The book I’m working on next, Cheating, Death, is also contrary in some ways to this idea that I had no idea until recently so many writers considered sacred: That your main characters need to be pursuing a goal at all times.  I’m intentionally writing a book where the central character can’t decide what he wants, changes his mind frequently and usually in response to outside stimulus (rather than any internal decision or conviction), and where the closest thing to a firm goal that he ever has (don’t get eaten by zombies) exists in a contrarian sort of thought-space (since the threat of the zombies exists basically as a symbolic external representation of his indecision).  His goal of ‘avoiding zombies’ is really a twisted admission of his deeper avoidance of setting or pursuing goals.  Oh, there’ll be action, he’ll be doing things; I’m also writing this book in direct contradiction to the most common responses to the zombie content in Forget What You Can’t Remember:  Not enough zombies, not enough action, not a ‘zombie book’ et cetera.  So Cheating, Death will be a zombie book, with lots of zombies, plenty of action, and cliched zombie things like having to turn on your own zombie-fied family members & narrow escapes not directly related to the skill/ability/resourcefulness of the characters.  I’ve been reading thousands upon thousands of pages of the most popular and successful modern zombie fiction I could get my hands on as research.

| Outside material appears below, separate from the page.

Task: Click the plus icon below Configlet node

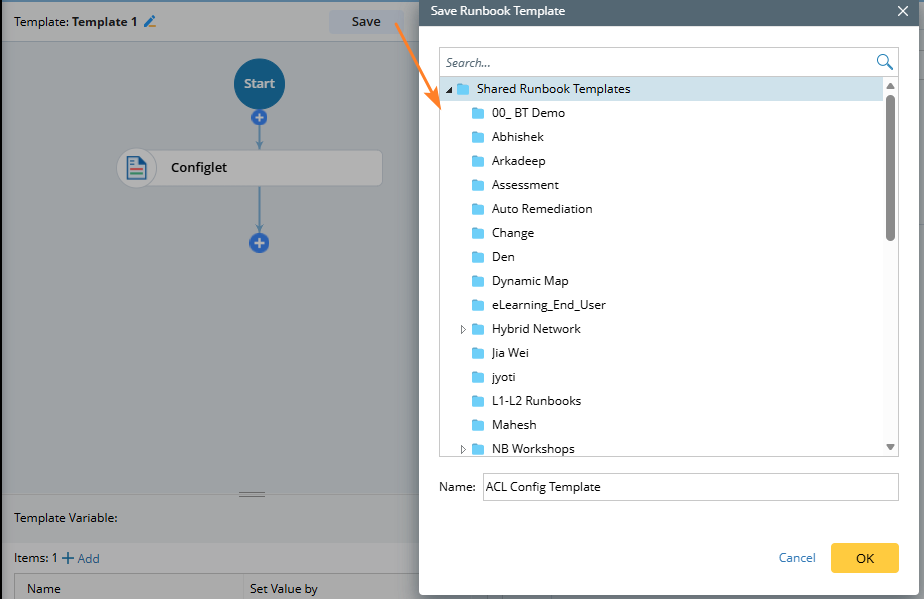Action: click(x=259, y=243)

(Mostly what I’ve learned is that I don’t like ‘zombie books’ and I don’t like thrillers, whether they have zombies or not.  In addition, my favorite of all the zombie stories I’ve read have been ones that didn’t actually have any zombies in them.)

Was I supposed to have or come to a point, here?  Hmm.. just the one from the first sentence; I don’t think that the sole purview of fiction is action.  I prefer for the fiction I write to be more contemplative and introspective.  I’ve even recently thought of a name for the “genre” of fiction I write:  Introspeculative Fiction.  Two steps away from traditional Science Fiction or Fantasy, concerned with looking in rather than acting out, but always speculating on the future & the fantastic.